HOW TO COMPLETE THIS TASK
In the entries below, find the line with "Given: Click the" and the line with "Task: Open the"; copy them and every line between them exactly, but not the pictures.

MATERIAL FOR THIS TASK
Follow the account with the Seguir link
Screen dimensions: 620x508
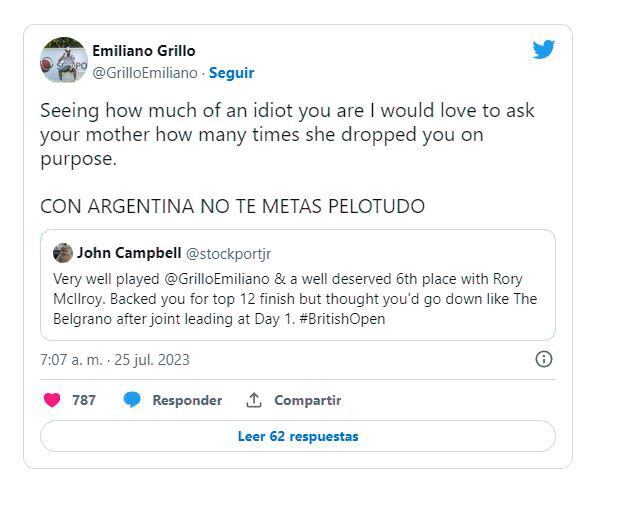(x=231, y=73)
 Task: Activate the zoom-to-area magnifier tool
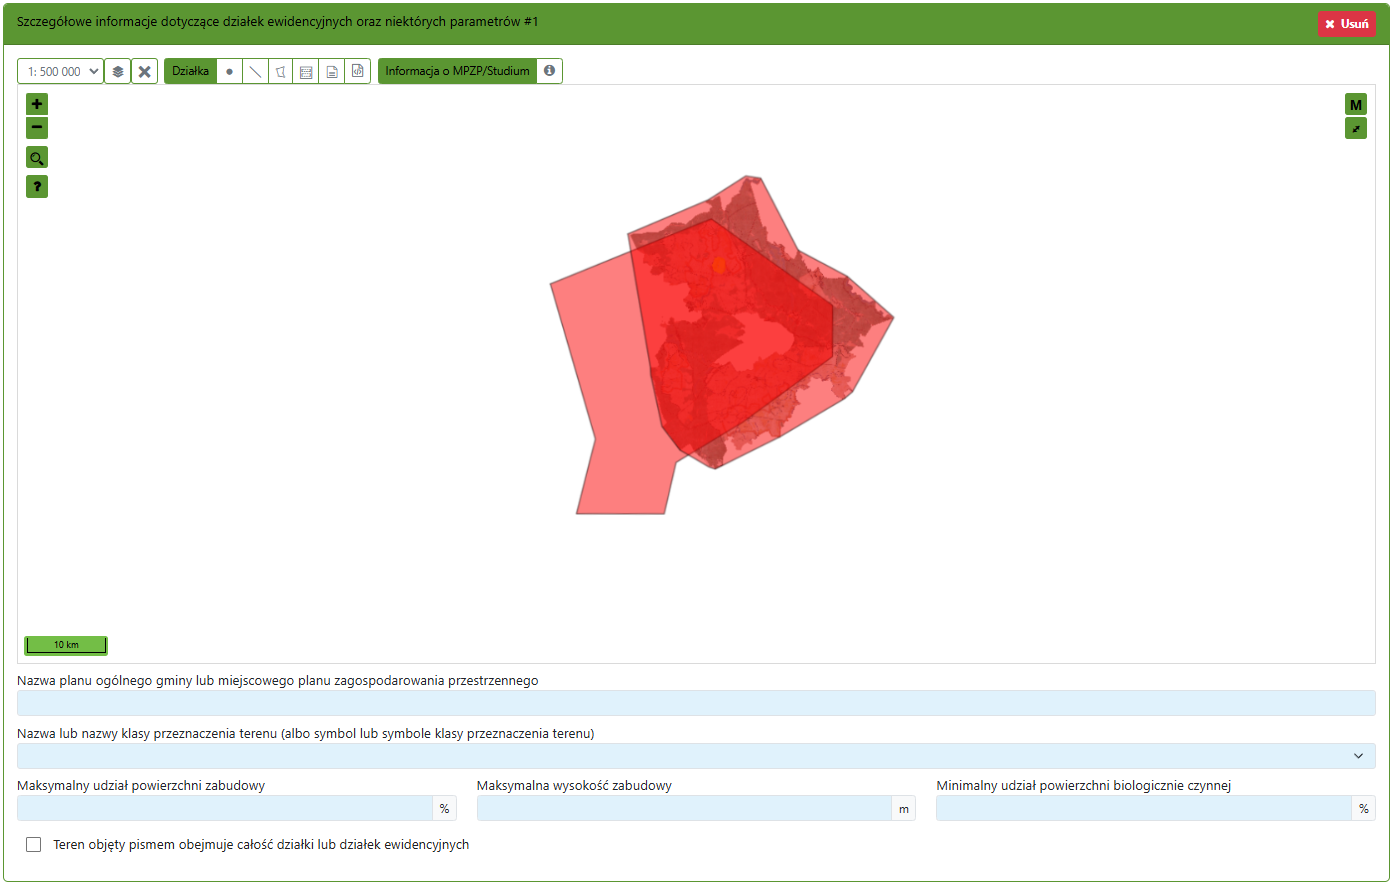click(x=37, y=157)
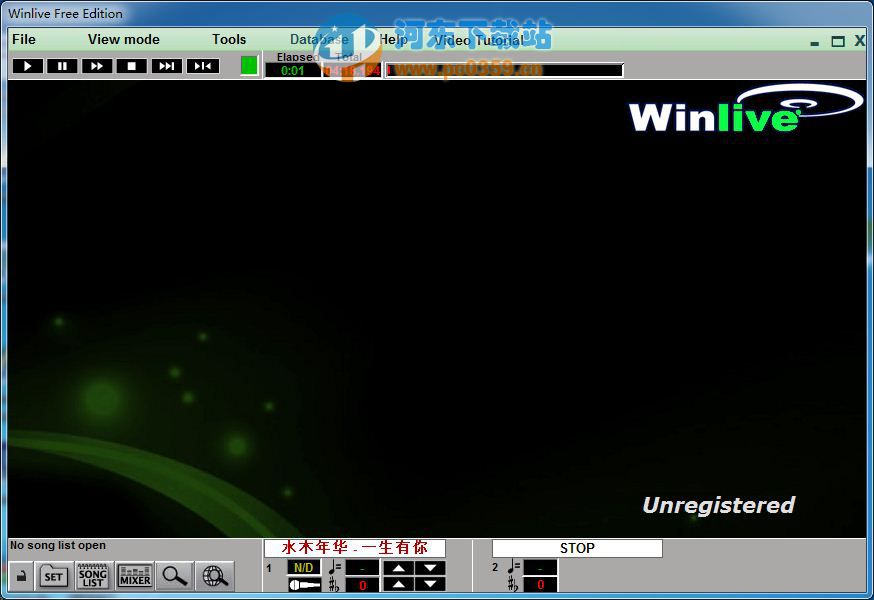Lower key with the pitch down arrow
The width and height of the screenshot is (874, 600).
tap(431, 586)
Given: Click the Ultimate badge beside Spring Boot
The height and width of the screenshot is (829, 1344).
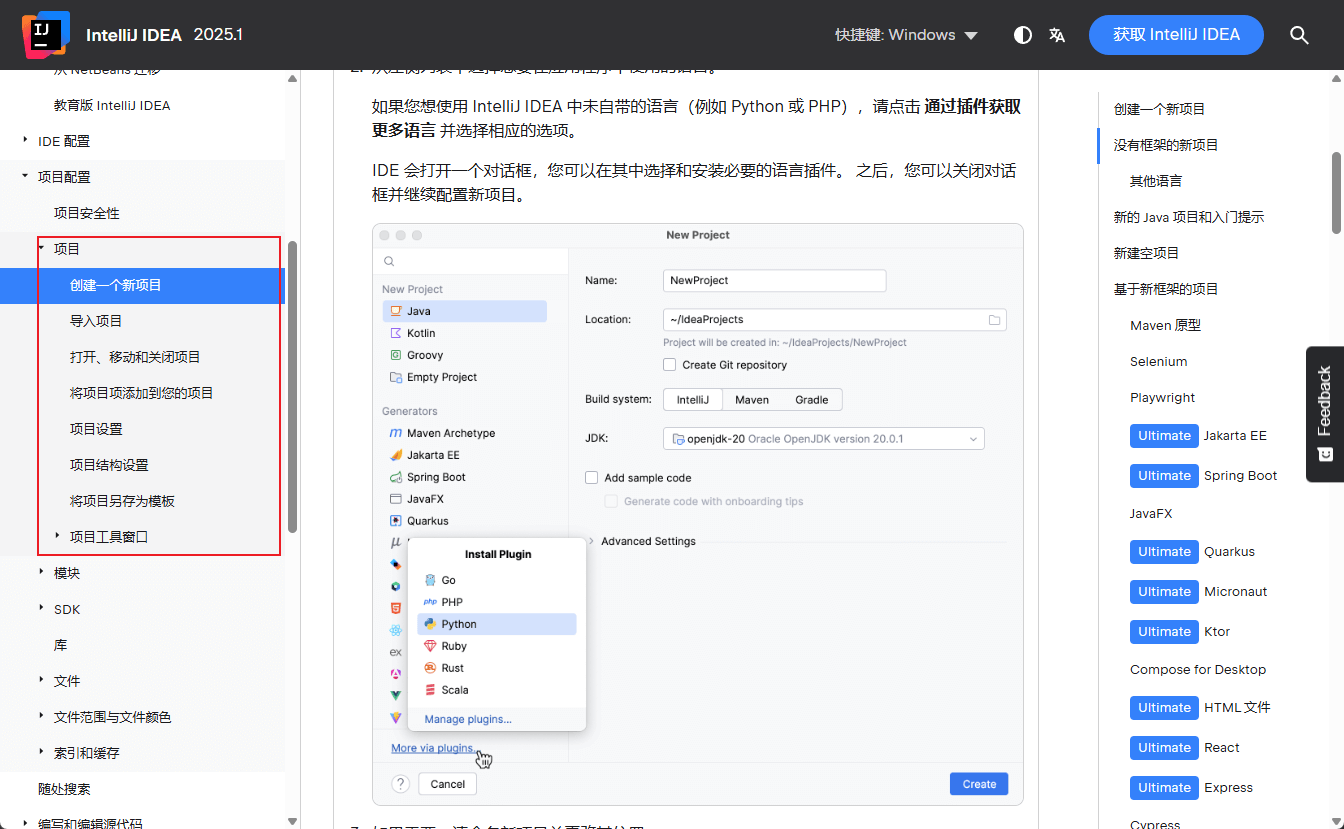Looking at the screenshot, I should [1164, 476].
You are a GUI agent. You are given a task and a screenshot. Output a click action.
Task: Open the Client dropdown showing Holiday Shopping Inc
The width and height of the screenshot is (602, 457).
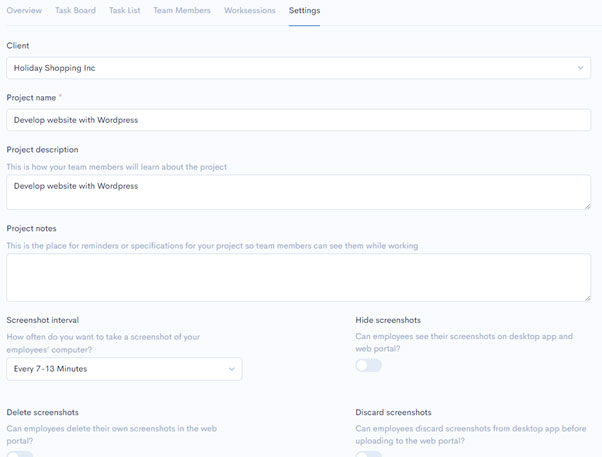tap(298, 68)
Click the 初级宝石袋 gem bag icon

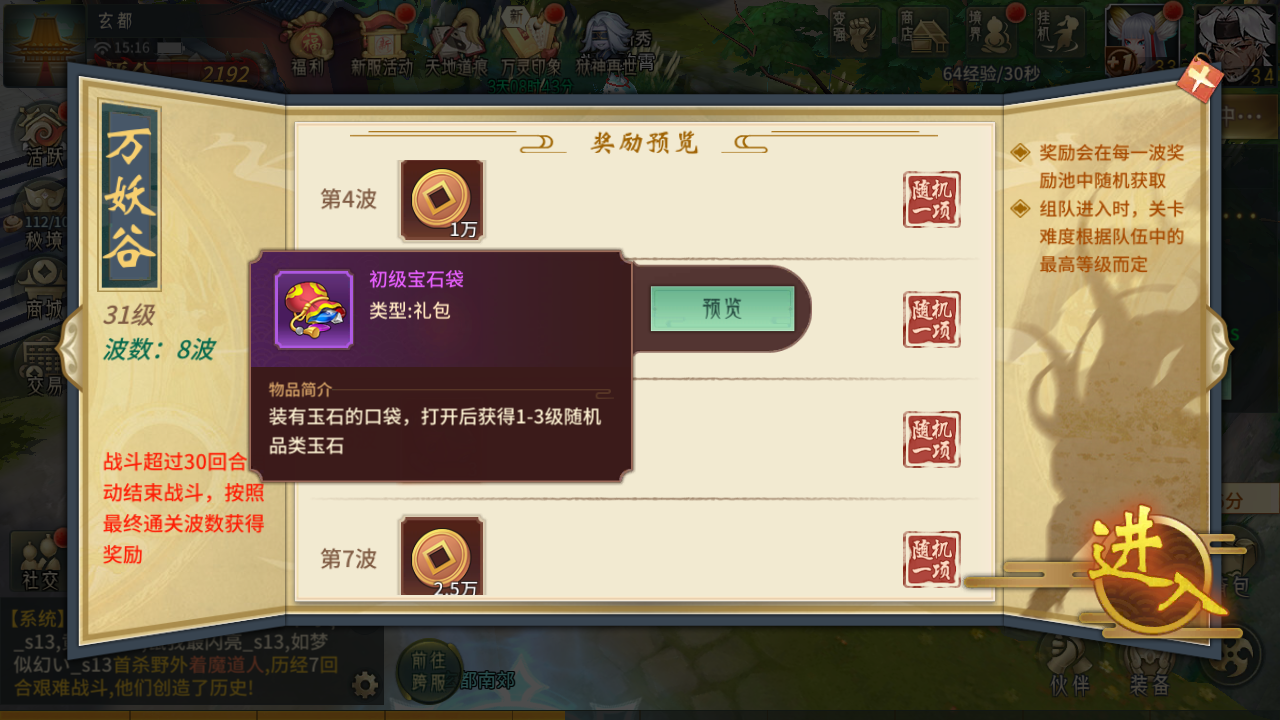pos(314,309)
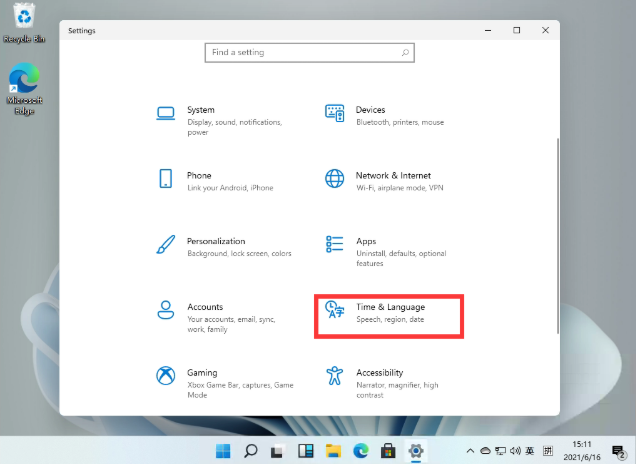The height and width of the screenshot is (464, 636).
Task: Open Accessibility settings icon
Action: click(x=335, y=376)
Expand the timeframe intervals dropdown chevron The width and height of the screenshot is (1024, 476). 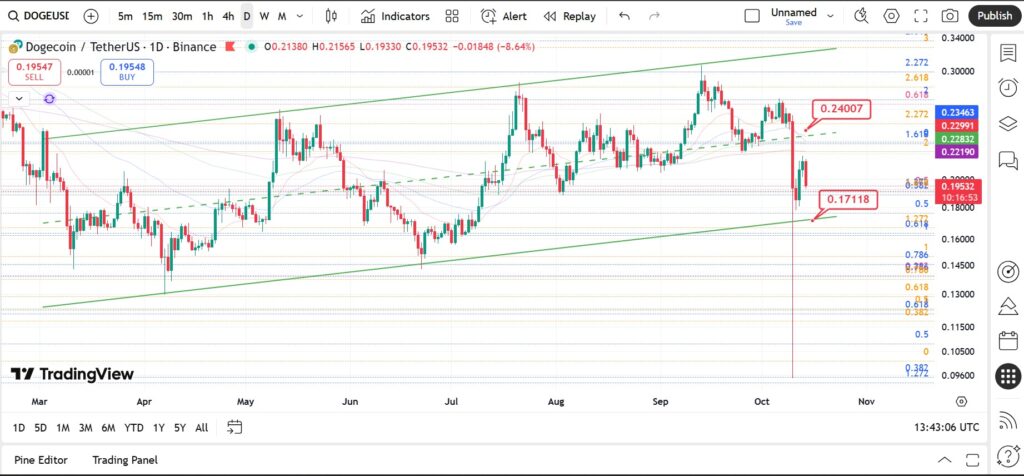coord(300,16)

YOUR SOLUTION
Given: Click the Ultimate badge beside Spring Boot
The height and width of the screenshot is (829, 1344).
Looking at the screenshot, I should [1164, 476].
You are a GUI agent. You are given a task and a screenshot. Output a click action.
Task: Open the Client dropdown showing Holiday Shopping Inc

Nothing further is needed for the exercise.